Hwaith gave her an exasperated look, and Rhiow glanced away, a touch embarrassed to see a newly-met wizard so openly fraught. “The Moon had nothing to do with it,” Hwaith said, “or at least the Whisperer didn’t think it did. I got suspicious and did a deep diagnostic on the gate, pushing the analysis all the way into the main catenary connection to the Old Downside. I thought that, since that dimension’s so much more central than ours, I’d be able to get a better idea of what was making the gate act so oddly.”
Hwaith licked his nose four or five times in rapid succession. “What I got back was a sense that all that part of spacetime was being leaned against. Something pushing, pressing, from outside, wanting in. And at the same time, it was sucking and pulling at the gate, trying to get it stable and rooted deep, so it could be used for…something.” The fur was standing up on Hwaith’s back now, a long dusty ridge running right down to his tail, which was going fluffy with alarm. “And when I finished the spell, I could tell that Hrau’f Herself had been looking over my shoulder all the time, and the fur on Her back was up too. She said, ‘You will need help to understand this, and to stop it: for it isn’t pointed just at you. Here’s where to go.” And Hwaith looked around him at the tree and the dappled sunlight on the plaza, as if he didn’t quite believe in them: and then at Rhiow.

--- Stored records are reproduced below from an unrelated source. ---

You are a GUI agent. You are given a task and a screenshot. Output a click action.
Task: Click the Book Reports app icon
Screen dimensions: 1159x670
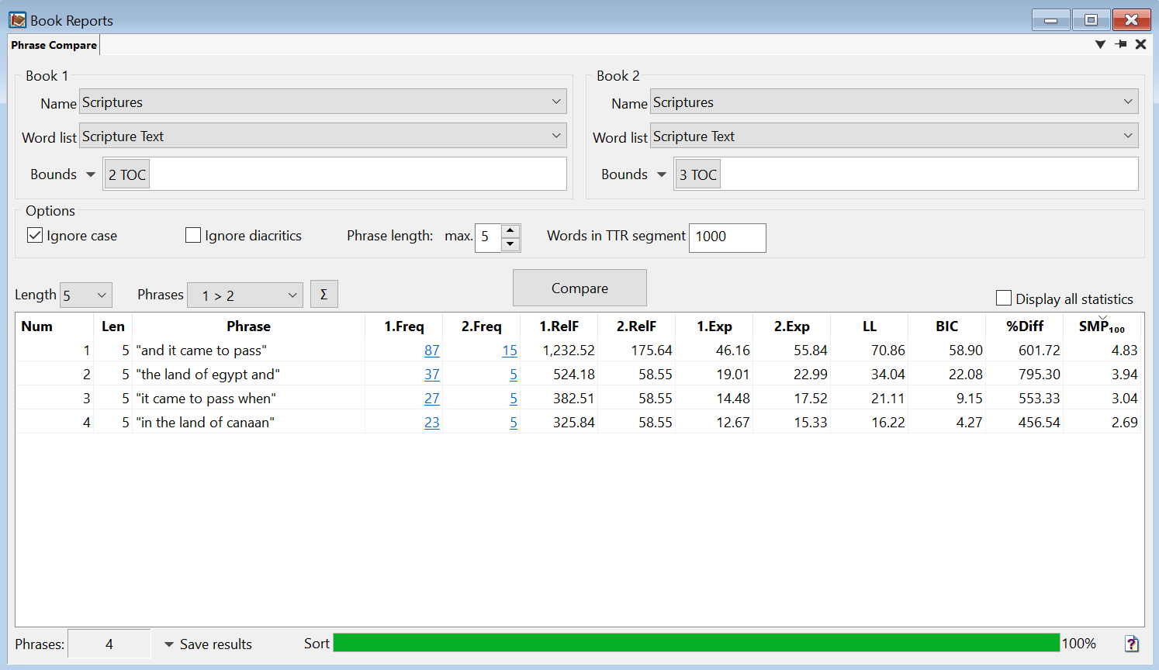coord(17,20)
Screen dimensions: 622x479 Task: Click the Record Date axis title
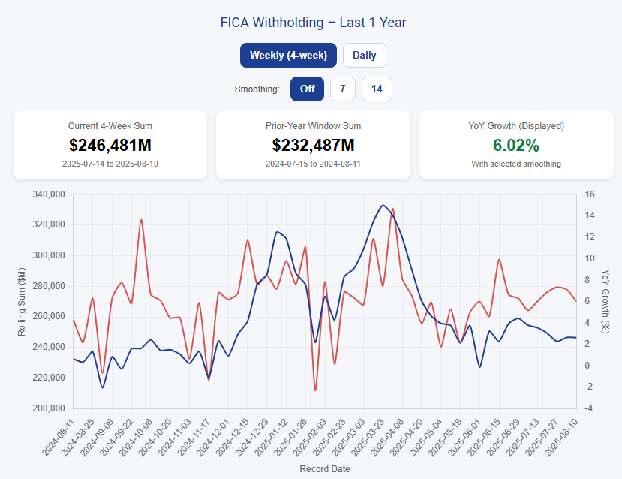324,469
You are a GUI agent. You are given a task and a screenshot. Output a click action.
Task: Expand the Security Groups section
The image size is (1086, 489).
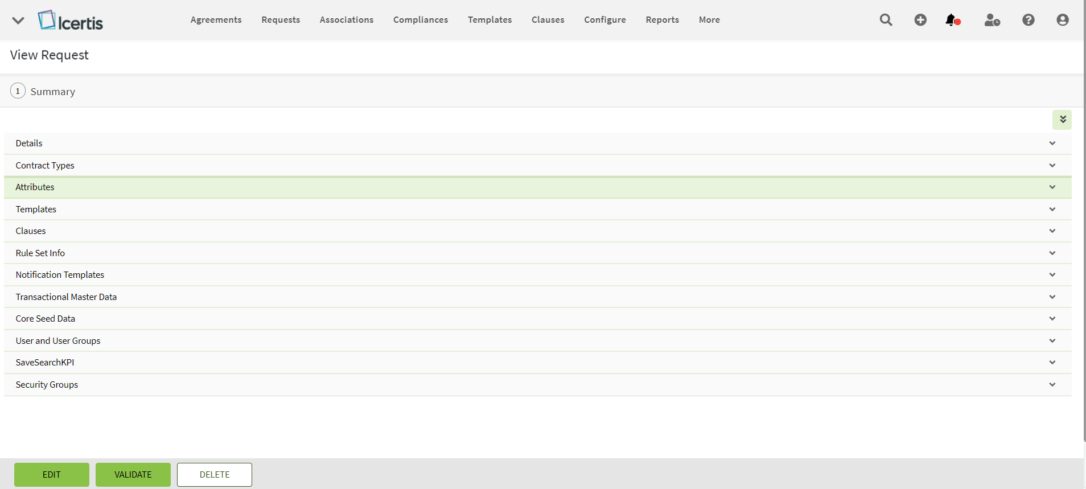[1052, 385]
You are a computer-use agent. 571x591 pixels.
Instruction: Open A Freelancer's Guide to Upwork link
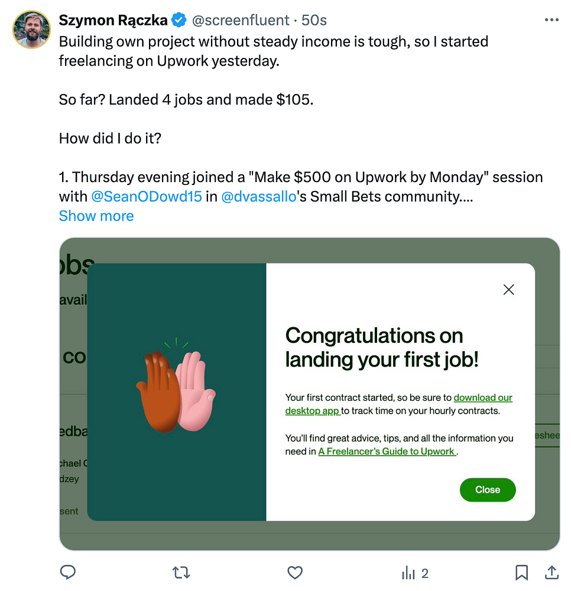coord(387,452)
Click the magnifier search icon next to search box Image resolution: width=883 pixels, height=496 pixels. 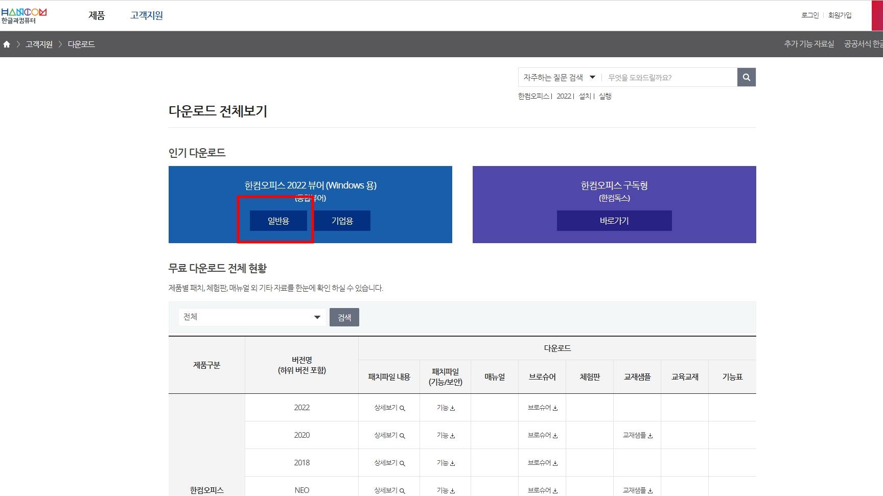coord(746,77)
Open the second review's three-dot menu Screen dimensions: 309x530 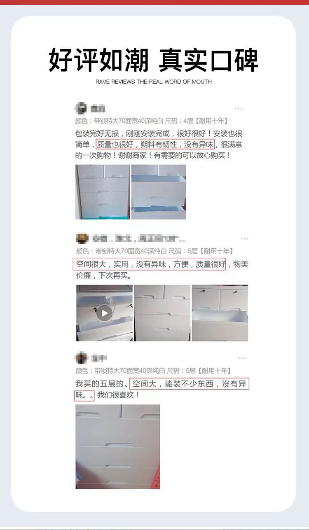(244, 239)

The fur started to stand up on her too. Rhiow had to look away and wash an ear, and she tried not to have it look more like composure-grooming than it had to: but the ragged look of intensity and fear in Hwaith’s eyes was unnerving her as much as the implications of what he’d said. Anything that can frighten Hrau’f the Silent… she thought. “You’re implying,” Rhiow said, “that whatever has been trying to happen in your time, is also going to try to happen in ours, if it’s not dealt with first in backtime.”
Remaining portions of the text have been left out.